SET PROBLEM: Pull out every line in the rows below that contains the string "Task", and list them.

PROVIDED DATA:
____
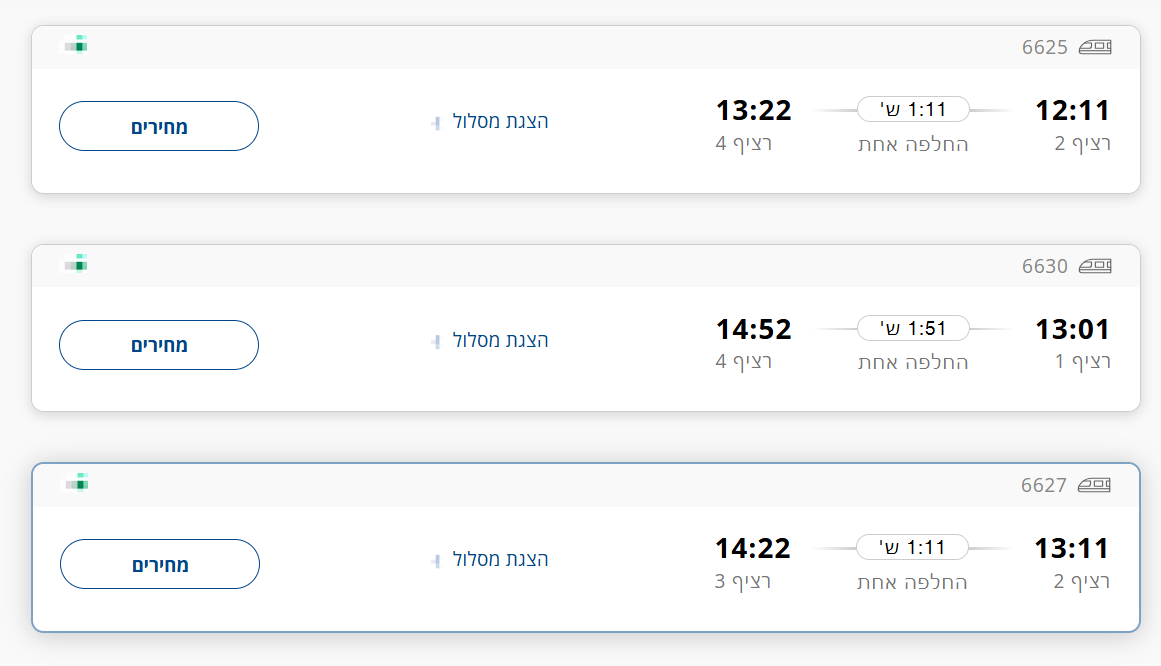This screenshot has width=1161, height=666.
Task: Click the 1:11 duration pill on train 6625
Action: click(913, 109)
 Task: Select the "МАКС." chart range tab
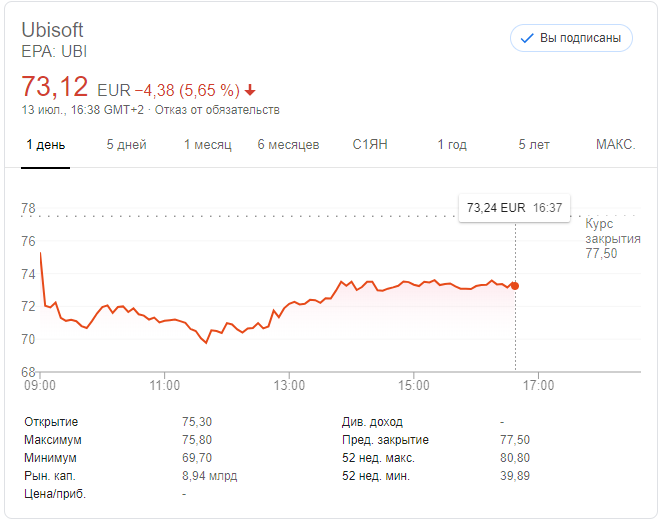(615, 145)
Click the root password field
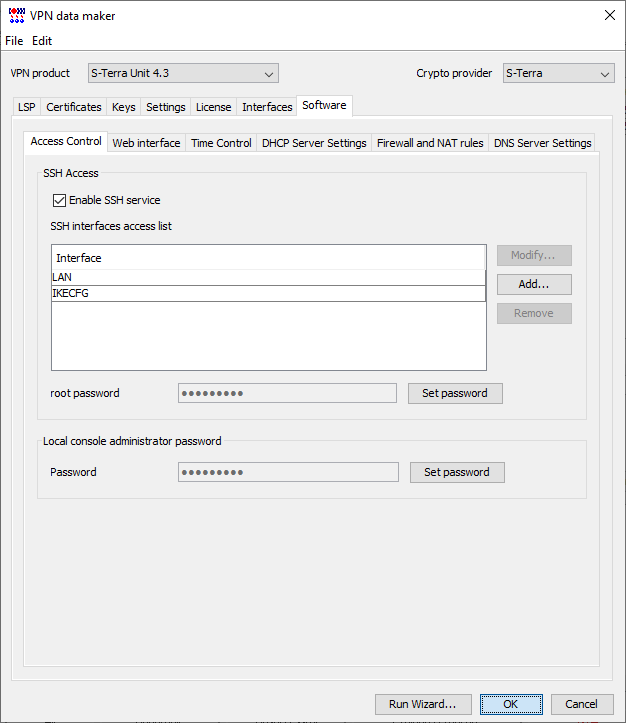 click(x=287, y=393)
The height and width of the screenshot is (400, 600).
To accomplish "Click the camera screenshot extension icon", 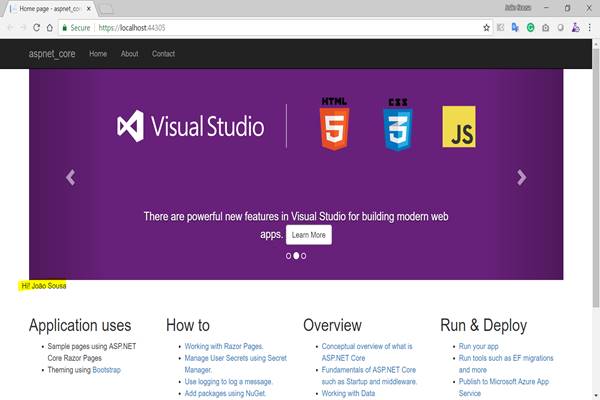I will tap(545, 27).
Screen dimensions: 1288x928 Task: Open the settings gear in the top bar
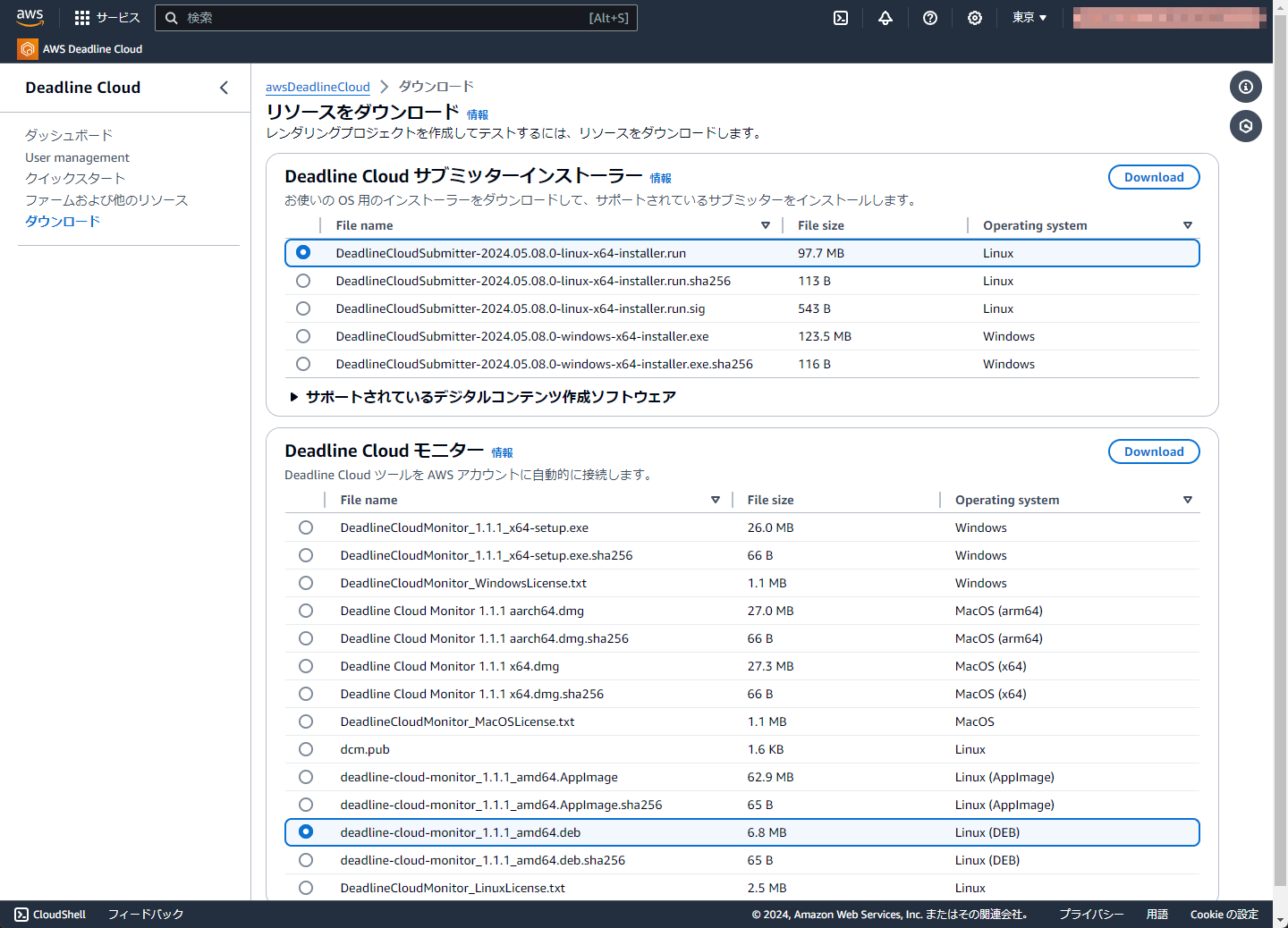(975, 18)
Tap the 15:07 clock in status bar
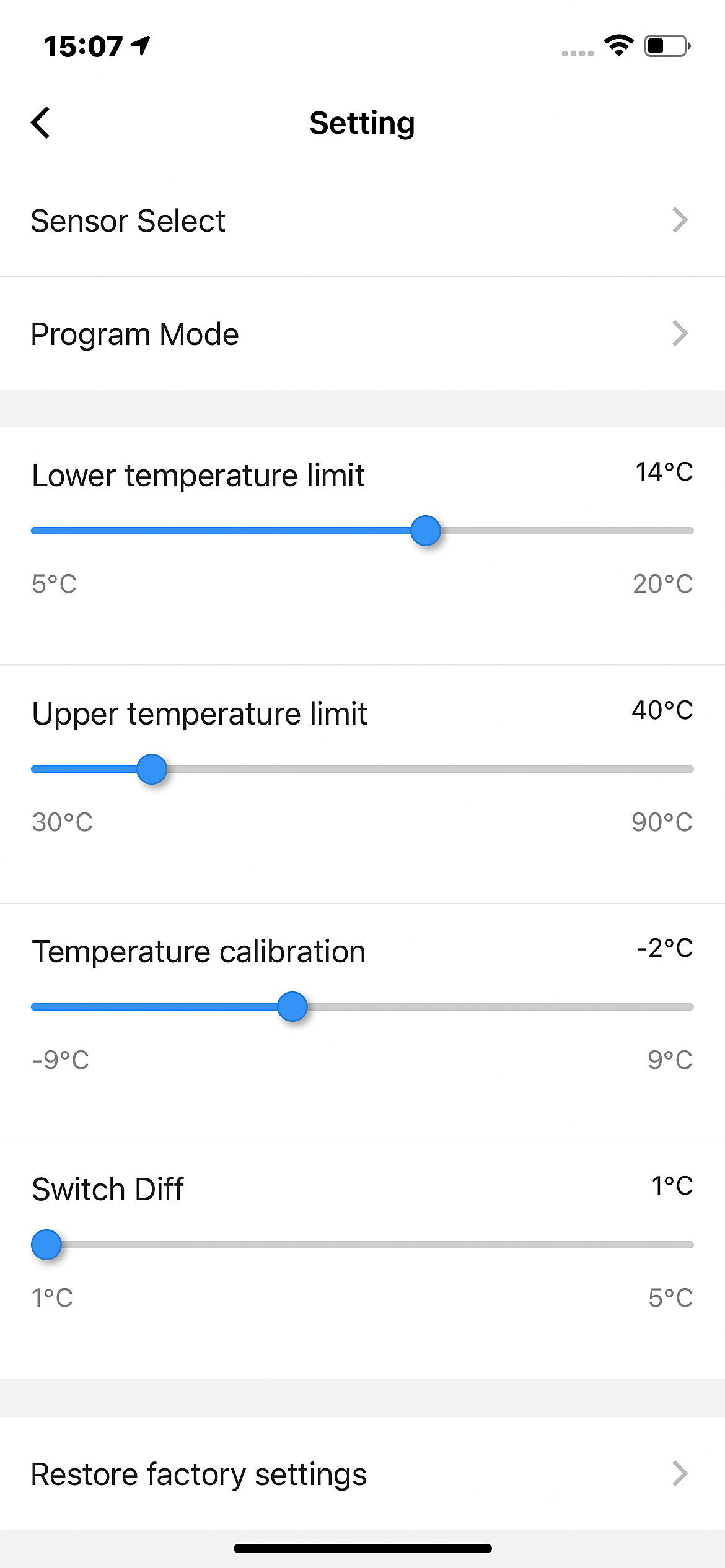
____
RESULT:
Task: Click the 1:11 duration pill on train 6625
 Task: Select the "МАКС." chart range tab
Screen dimensions: 1288x928 Task: Open the settings gear in the top bar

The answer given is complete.